Promotion and inhibition of mutation in pathogens

• Main Author: Maurice Samuel Devaraj
• Format: Article
• Language: English
• Published: Limited liability company «Science and Innovations» (Saratov) 2014-03-01
• Series: Russian Open Medical Journal
• Subjects: directed mutation; Escherichia Coli; drug-resistance; streptomycin; magnesium ion
• Online Access: http://www.romj.org/node/91

This paper presents the research findings of a sequence of three experiments that were used to assess the impact of a cell’s stage in its life cycle on mutatability and its possible mechanism. The first experiment consisted of a modified fluctuation test (Luria-Delbruck) to test for concurrency of jackpot streptomycin-resistant mutant colony in synchronously treated cultures. The second experiment consisted of performing the same test with each set of parallel cultures consisting of different media that included adenosine tri-phosphate (ATP), adenosine di-phosphate (ADP), adenosine mono phosphate (AMP), and adenosine, to see if these compounds, whose levels were modified in bacterial cells during cell division, promoted or suppressed mutation. A third experiment was performed using the same methodology to test the effect of magnesium on the occurrence of the mutant colonies. In the first experiment, the occurrence of jackpot counts of streptomycin-resistant bacteria was concurrent among parallel cultures, indicating that mutation was directed. In the second experiment, ATP and adenosine suppressed mutation, though in different levels. ADP and AMP promoted mutation in different levels. In the third experiment, addition of extracellular magnesium (in the form of magnesium sulphate) promoted mutation, even in the presence of adenosine, which was identified as a mutation suppressor in experiment 2. We conclude that bacterial mutation is a directed response to external stress and that mutatability is dependent on the cell’s phase during the time of external stress.

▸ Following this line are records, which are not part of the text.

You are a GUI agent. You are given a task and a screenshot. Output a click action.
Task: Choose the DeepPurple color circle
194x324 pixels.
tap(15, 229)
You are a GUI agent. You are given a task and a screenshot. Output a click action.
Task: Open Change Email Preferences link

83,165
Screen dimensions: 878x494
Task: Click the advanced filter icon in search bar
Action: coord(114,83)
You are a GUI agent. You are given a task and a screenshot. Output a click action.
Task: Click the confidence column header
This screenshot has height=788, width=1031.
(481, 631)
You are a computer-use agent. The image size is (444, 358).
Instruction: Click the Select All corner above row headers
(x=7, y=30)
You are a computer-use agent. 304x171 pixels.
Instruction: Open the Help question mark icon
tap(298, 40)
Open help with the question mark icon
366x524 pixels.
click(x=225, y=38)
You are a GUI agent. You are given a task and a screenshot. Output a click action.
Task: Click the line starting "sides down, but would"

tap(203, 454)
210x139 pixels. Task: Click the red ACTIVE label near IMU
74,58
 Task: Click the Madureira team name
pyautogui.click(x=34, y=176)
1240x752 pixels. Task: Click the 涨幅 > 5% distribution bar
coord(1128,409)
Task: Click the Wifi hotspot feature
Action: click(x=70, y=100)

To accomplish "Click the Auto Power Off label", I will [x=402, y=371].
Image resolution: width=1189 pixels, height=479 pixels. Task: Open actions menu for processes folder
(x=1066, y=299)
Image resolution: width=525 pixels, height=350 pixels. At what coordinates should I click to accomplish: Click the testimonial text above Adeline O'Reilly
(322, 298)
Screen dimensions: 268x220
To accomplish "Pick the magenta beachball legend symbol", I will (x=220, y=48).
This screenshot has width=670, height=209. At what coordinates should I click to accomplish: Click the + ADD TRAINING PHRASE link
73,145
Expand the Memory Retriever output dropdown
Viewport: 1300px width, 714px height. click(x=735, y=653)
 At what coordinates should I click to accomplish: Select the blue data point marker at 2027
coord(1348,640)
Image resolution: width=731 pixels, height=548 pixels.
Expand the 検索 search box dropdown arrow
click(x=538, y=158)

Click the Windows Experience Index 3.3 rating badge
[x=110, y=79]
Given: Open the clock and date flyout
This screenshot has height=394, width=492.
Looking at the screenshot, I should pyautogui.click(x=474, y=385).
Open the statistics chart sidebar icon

We also conclude that mutation is possible during the cell division process due to the availability of cellular magnesium for ribosomal ribonucleic acid (rRNA) modification. Findings from this research may be used to prevent development of drug resistance, whether epigenetic or arising due to deoxyribonucleic acid (DNA) modification, in several pathogens, especially Mycobacterium tuberculosis through the co-administration of adenosine along with antibiotic treatment.